For nearly 30 years, O-bok (Jeong Ae-hwa) has operated her own successful seafood stand inside a small Seoul fish market. The hard, punishing work has made it possible for her family to lead a comfortable middle-class life. Now, with one grown daughter about to marry a government officials’ son, all of that sacrifice is seemingly about to pay off.
Yet, the very social hierarchies that O-bok so badly wants to transcend are exactly what keep her tethered to cycles of trauma and shame after being sexually assaulted by a colleague. Kim Mi-jo’s Gull brilliantly critiques the patterns of toxic masculinity that haunt its central character like a ravenous seabird chasing trails of chum in the water, and how even the most close-knit communities attempt to shift blame back onto the victim in order to remain financially and politically solvent.

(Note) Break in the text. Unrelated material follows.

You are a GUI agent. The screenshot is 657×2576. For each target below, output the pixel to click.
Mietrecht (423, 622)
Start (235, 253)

But that only happens after O-bok decides to file a police complaint against her attacker. For much of Gull she suffers in silence, as co-workers gossip and family members remain oblivious, leaving her to internalize feelings of panic and rage that seem to be bubbling up on every reaction shot. At first, she wears this debilitating isolation stoically in order to avoid rocking the boat, that is until the gaslighting and personal indignities become too much to bear.

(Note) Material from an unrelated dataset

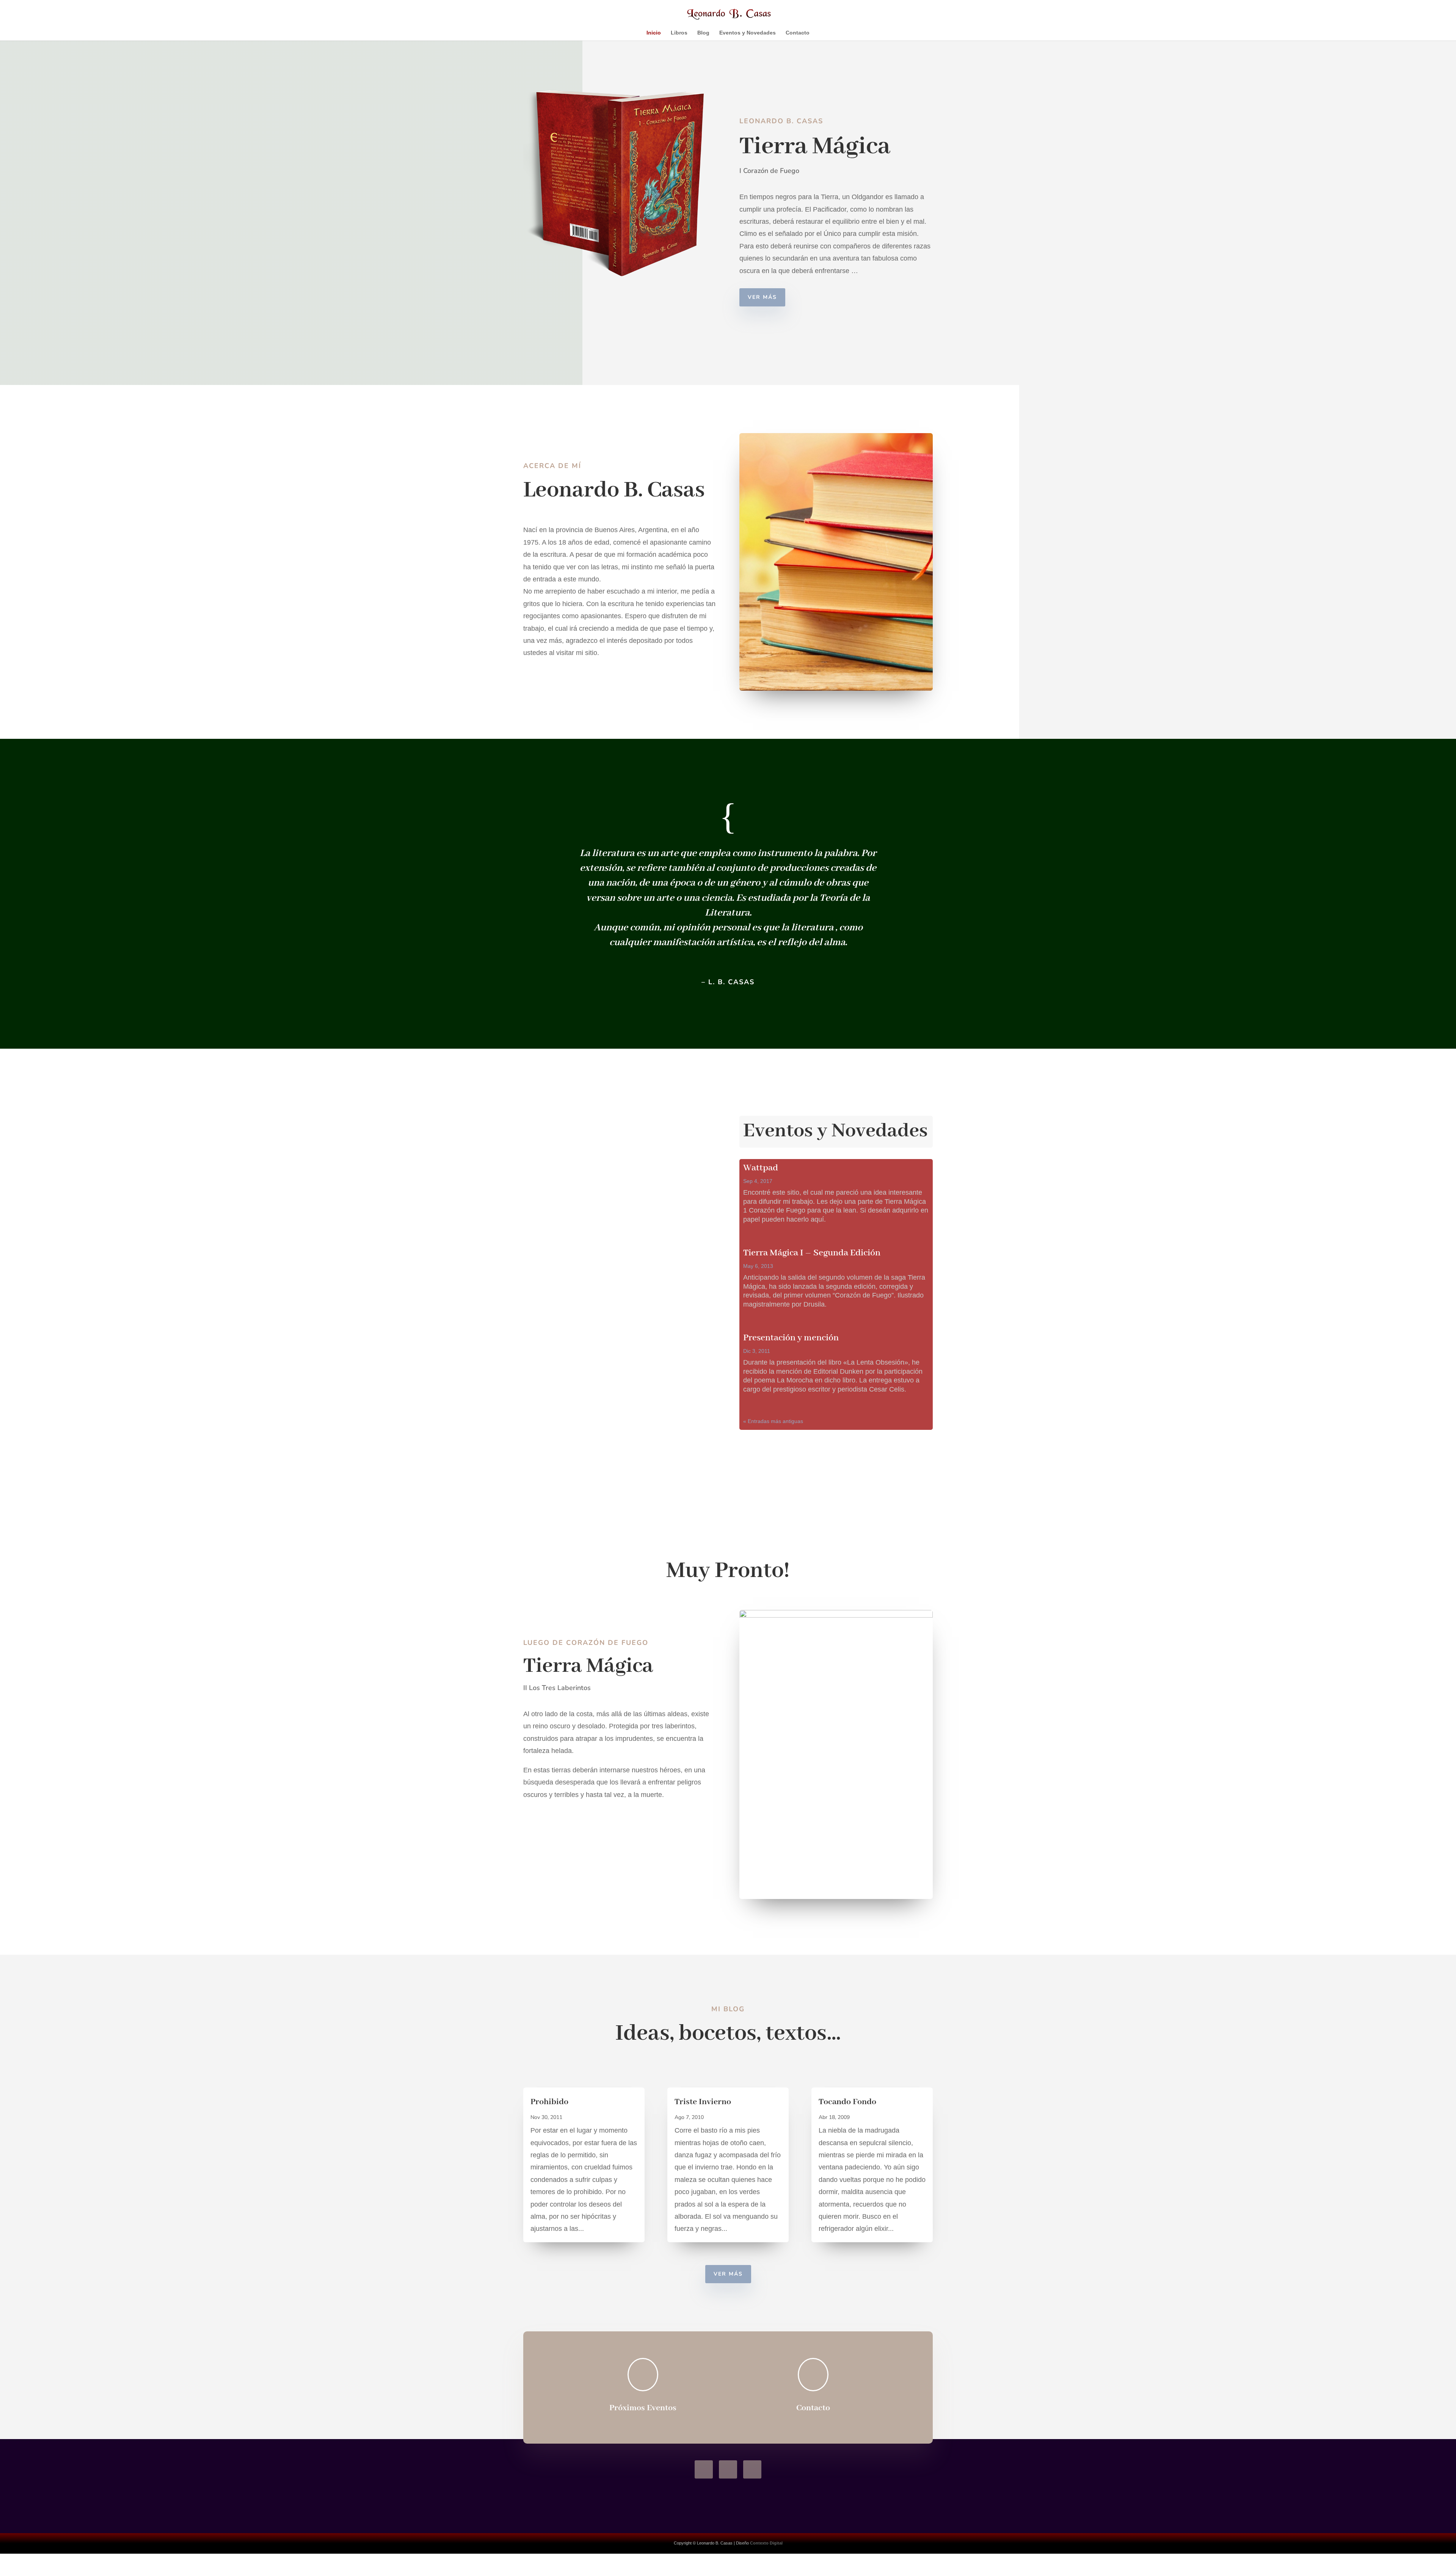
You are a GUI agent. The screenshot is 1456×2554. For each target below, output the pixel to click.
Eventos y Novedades (747, 33)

Kim’s searing character study unpacks the ways in which social institutions can be corrupted by silence, indifference, and, most of all, conformity. O-bok’s continual victimization is a byproduct of these failures to recognize and support sexual assault survivors, especially in more vulnerable populations. Most damning of all is the collective cowardice of literally every male character on screen, from O-bok’s drinking buddies to her misogynistic, waste of a husband. They will do anything to avoid responsibility, because that would mean confronting the very systems they’ve inherently benefited from since birth.
With so much external vitriol and blame being wielded at her character, only an actor of Jeong’s caliber and intensity could weather the storm convincingly. And Gull is an explosive showcase for an intimately raw performance that could have easily swayed too far into the realm of the avenger archetype. What makes O-bok so fascinating is her ongoing belief that someone will come forward and do the right thing, despite the contrary being proven time and again. That seed of hope eventually transforms into resistance and protest during the film’s furious climax.
O-bok’s evolution from victim to active symbol of defiance is framed in less dramatic terms than one might expect. It’s a gradual progression rooted in one’s changing perception of self-preservation. She reaches the end of the film (and a new stage of provocative determination) by embracing the very tenaciousness that served her so well in business.
Gull wraps all of this subtext up into a fierce drama that slowly peels back the façade of friendship and family to reveal an essential power of individual agency. Jeong’s boiling performance is never less than riveting, and a fittingly blunt response to the slippery chauvinism that continues to prop up the worst men as model citizens.
Gull screens at New Directors/New Films.